Prospective screening for δ-hemoglobinopathies associated with decreased hemoglobin A2 levels or hemoglobin A2 variants: A single center experience

Abstract

Backgroundδ-hemoglobinopathies may lead to misdiagnosis of several thalassemia syndromes especially β-thalassaemia carrier, it is important to evaluate the δ-globin gene defects in areas with high prevalence of globin gene disorders. We describe a prospective screening for δ-hemoglobinopathies in a routine setting in Thailand. MethodsStudy was done on a cohort of 8,471 subjects referred for thalassemia screening, 317 (3.7%) were suspected of having δ-globin gene defects due to reduced hemoglobin (Hb) A2 levels and/or appearance of Hb A2-variants on hemoglobin analysis. Hematologic and DNA analysis by PCR and related assays were carried out.

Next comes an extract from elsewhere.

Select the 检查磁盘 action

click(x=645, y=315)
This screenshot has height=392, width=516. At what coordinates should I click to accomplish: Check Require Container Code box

ResultsDNA analysis of δ-globin gene identified seven different δ-globin mutations in 24 of 317 subjects (7.6%). Both known mutations; δ−77(T>C) (n = 3), δ−68(C>T) (n = 1), δ−44(G>A) (n = 8), Hb A2-Melbourne (n = 5), δIVSII−897(A>C) (n = 5), and Hb A2-Troodos (n = 1) and a novel mutation; the Hb A2-Roi-Et (n = 1) were identified. This Hb A2-Roi-Et, results from a double mutations in-cis, δCD82(AAG>AAT) and δCD133(GTG>ATG), was interestingly found in combination with an in trans, 12.6 kb deletional δβ0-thalassemia in an adult Thai woman who had no Hb A2 and elevated Hb F. A multiplex-allele-specific PCR was developed to detect these novel δ-globin gene defects. ConclusionsThe result confirms a diverse heterogeneity of δ-hemoglobinopathies in Thailand which should prove useful in a prevention and control program of thalassemia in the region.